◆ **Assigned task**: Copy out every record below, word for word.

Saved entries
⟨

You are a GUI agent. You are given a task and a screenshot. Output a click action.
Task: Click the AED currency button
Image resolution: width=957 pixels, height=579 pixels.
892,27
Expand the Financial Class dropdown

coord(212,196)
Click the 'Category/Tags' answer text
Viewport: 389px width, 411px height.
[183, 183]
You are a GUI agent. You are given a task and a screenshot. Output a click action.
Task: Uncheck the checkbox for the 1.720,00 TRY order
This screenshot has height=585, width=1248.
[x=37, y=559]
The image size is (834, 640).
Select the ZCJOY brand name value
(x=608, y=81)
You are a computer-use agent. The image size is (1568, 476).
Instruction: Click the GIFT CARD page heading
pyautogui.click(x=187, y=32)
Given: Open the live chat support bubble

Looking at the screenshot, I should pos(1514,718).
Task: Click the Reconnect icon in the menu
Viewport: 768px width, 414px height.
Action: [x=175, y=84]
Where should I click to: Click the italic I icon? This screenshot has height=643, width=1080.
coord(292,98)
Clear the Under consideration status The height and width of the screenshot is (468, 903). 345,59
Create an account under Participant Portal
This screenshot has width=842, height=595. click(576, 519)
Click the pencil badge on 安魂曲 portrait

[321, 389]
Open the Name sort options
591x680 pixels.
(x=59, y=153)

⟩

◆ **Result of the task**:
You are a GUI agent. You are given a task and a screenshot. Output a click action.
Task: Click the AED currency button
Image resolution: width=957 pixels, height=579 pixels.
892,27
Expand the Financial Class dropdown

coord(212,196)
Click the 'Category/Tags' answer text
Viewport: 389px width, 411px height.
[183, 183]
You are a GUI agent. You are given a task and a screenshot. Output a click action.
Task: Uncheck the checkbox for the 1.720,00 TRY order
This screenshot has height=585, width=1248.
[x=37, y=559]
The image size is (834, 640).
Select the ZCJOY brand name value
(x=608, y=81)
You are a computer-use agent. The image size is (1568, 476).
Instruction: Click the GIFT CARD page heading
pyautogui.click(x=187, y=32)
Given: Open the live chat support bubble

Looking at the screenshot, I should pos(1514,718).
Task: Click the Reconnect icon in the menu
Viewport: 768px width, 414px height.
Action: [x=175, y=84]
Where should I click to: Click the italic I icon? This screenshot has height=643, width=1080.
coord(292,98)
Clear the Under consideration status The height and width of the screenshot is (468, 903). 345,59
Create an account under Participant Portal
This screenshot has width=842, height=595. click(576, 519)
Click the pencil badge on 安魂曲 portrait

[321, 389]
Open the Name sort options
591x680 pixels.
(x=59, y=153)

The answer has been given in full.